First-line treatment for metastatic colorectal cancer (mCRC) is regarded as the most-important phase of therapy because not all patients receive subsequent therapy, and the effect on patient outcome, in the first-line setting, is often greater. No trial has investigated whether the 5-fluorouracil-based regimen FOLFIRI combined with the EGFR-targeting agent cetuximab is better than FOLFIRI combined with the anti-VEGF agent bevacizumab. This situation prompted researchers to conduct the FIRE-3 trial—a head-to-head, open label, randomized phase III study to compare FOLFIRI and cetuximab with FOLFIRI and bevacizumab in patients with stage IV mCRC with wild-type KRAS tumours.

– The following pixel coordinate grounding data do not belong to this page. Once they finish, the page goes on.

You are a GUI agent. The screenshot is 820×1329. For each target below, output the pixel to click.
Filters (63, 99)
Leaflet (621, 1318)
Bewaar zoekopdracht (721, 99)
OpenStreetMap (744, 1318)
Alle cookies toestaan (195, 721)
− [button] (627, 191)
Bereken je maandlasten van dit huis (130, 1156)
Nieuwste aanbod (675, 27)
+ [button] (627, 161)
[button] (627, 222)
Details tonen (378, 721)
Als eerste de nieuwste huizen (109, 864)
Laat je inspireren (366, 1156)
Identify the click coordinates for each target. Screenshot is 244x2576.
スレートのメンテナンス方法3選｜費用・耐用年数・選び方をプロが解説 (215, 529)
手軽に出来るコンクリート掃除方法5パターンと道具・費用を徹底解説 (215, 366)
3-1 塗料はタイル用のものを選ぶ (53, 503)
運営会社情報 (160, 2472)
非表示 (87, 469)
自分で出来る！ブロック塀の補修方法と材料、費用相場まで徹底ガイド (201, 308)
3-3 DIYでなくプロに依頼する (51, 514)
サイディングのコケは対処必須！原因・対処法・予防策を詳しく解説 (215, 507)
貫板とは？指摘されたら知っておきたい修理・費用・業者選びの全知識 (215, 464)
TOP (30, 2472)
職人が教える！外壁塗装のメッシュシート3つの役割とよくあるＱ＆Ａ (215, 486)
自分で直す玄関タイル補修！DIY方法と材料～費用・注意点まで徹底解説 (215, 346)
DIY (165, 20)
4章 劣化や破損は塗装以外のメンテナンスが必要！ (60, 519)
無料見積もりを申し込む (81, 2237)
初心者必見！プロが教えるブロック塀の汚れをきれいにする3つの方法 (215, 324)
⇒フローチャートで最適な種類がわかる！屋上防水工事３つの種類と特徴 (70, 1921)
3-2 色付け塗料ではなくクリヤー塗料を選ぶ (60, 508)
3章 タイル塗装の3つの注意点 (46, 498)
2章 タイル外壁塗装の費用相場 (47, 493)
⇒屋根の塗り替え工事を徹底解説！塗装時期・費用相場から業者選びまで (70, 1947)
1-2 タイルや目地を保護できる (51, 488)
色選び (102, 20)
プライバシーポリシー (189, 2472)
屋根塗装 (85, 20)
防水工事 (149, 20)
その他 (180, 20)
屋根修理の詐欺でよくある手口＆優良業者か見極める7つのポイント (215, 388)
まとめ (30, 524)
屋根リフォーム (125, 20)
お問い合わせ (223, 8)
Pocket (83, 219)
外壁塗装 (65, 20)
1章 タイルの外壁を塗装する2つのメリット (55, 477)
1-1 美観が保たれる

The primary end point of the trial was objective response and secondary end points included progression-free survival (PFS) and overall survival. The objective response rates (complete or partial) between the two treatment arms were similar, as was the median PFS. However, overall survival was significantly longer in patients receiving the cetuximab–FOLFIRI combination compared with bevacizumab and FOLFIRI (28.7 months versus 25.0 months, P = 0.017). Adverse effects in both arms were similar. The survival advantage was more pronounced in patients wild-type for all KRAS exons compared with patients with KRAS wild-type within exon 2 only; by contrast, patients with KRAS mutations not in exon 2 derived a greater benefit from bevacizumab plus FOLFIRI.

The authors of the study point out that, as this was an open-label study, some bias might exist; nevertheless, overall, the data indicate cetuximab as the preferred front-line agent when combined with FOLFIRI.